→ Problem details
Rewrite all the records with "Given" swapped for "Instruction" and everything else left as it is. Leave the pictures out of your answer.

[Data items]
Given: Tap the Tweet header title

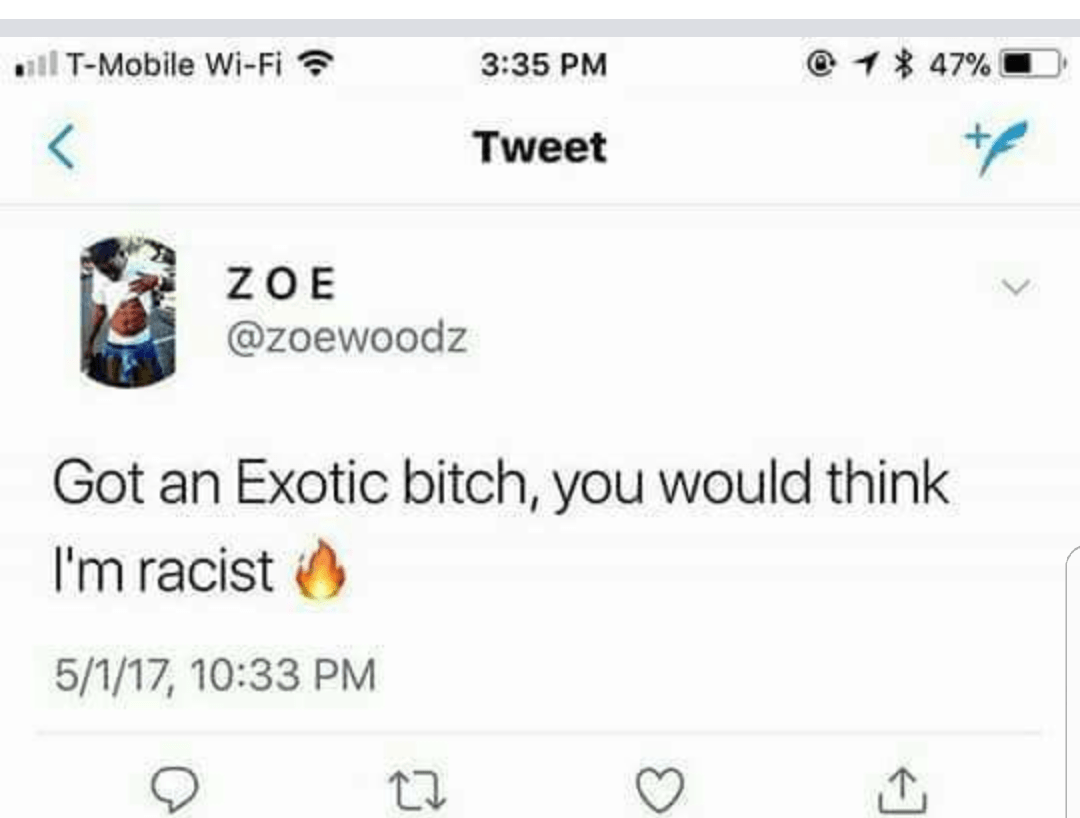Looking at the screenshot, I should [540, 147].
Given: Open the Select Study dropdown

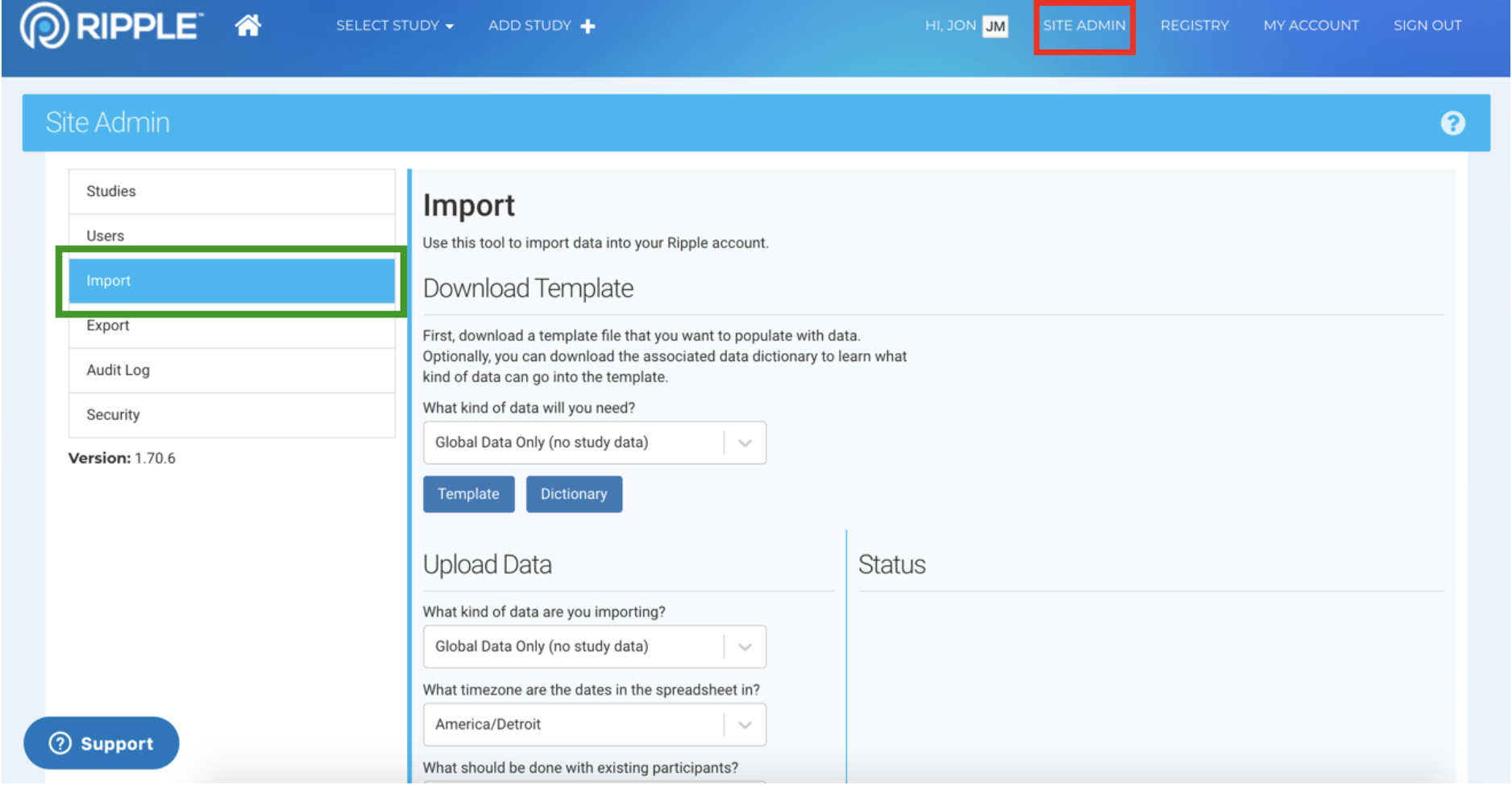Looking at the screenshot, I should point(394,26).
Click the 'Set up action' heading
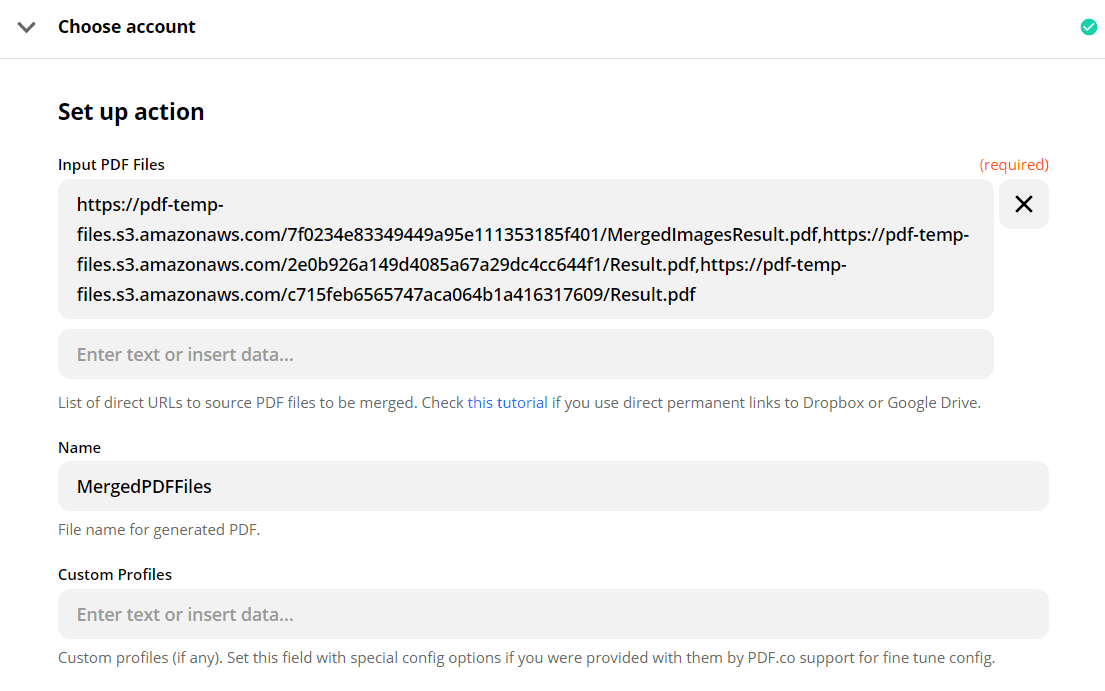The width and height of the screenshot is (1105, 691). click(131, 112)
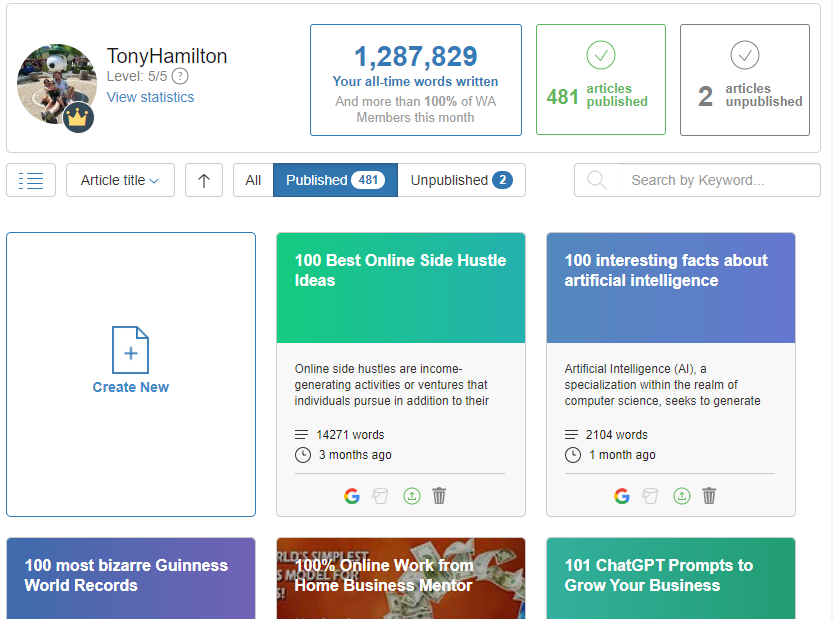The image size is (833, 619).
Task: Click TonyHamilton profile picture
Action: pyautogui.click(x=56, y=82)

→ Expected answer
Instruction: Tap the Tweet header title

Looking at the screenshot, I should [540, 147].
Instruction: Open the Select Study dropdown

Looking at the screenshot, I should point(394,26).
Click the 'Set up action' heading
The width and height of the screenshot is (1105, 691). click(131, 112)
The image size is (833, 619).
Task: Click TonyHamilton profile picture
Action: pyautogui.click(x=56, y=82)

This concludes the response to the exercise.